◆ EXERCISE DIRECTIONS ◆
Determine the count of lines in the data below that include the word "Given", and give nothing besides it.
*** DATA FOR PROCESSING
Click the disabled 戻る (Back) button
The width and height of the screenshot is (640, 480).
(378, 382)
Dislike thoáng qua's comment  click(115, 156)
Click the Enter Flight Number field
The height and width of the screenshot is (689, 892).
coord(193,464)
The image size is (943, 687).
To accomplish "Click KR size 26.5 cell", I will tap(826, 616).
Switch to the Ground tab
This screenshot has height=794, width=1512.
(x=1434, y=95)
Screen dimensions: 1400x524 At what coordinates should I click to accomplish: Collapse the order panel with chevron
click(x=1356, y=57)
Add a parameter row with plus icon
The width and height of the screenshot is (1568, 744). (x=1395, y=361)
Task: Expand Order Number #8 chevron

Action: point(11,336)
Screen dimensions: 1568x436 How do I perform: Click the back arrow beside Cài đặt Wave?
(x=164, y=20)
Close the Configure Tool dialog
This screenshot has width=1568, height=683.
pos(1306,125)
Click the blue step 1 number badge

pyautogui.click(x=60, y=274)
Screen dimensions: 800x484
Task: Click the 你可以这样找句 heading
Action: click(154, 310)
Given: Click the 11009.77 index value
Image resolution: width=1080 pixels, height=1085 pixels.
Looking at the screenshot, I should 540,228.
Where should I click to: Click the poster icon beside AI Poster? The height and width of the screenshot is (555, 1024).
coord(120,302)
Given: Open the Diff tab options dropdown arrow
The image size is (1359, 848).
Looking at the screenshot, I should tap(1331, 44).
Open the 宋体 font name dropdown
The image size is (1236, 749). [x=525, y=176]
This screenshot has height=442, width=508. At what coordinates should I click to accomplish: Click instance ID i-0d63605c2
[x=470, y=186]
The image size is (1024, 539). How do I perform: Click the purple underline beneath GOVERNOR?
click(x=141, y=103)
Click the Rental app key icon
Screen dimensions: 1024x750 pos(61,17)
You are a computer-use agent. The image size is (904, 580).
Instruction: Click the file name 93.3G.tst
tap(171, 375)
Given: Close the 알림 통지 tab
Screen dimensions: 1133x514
******
◆ ANSWER TO THE EXERCISE ◆
3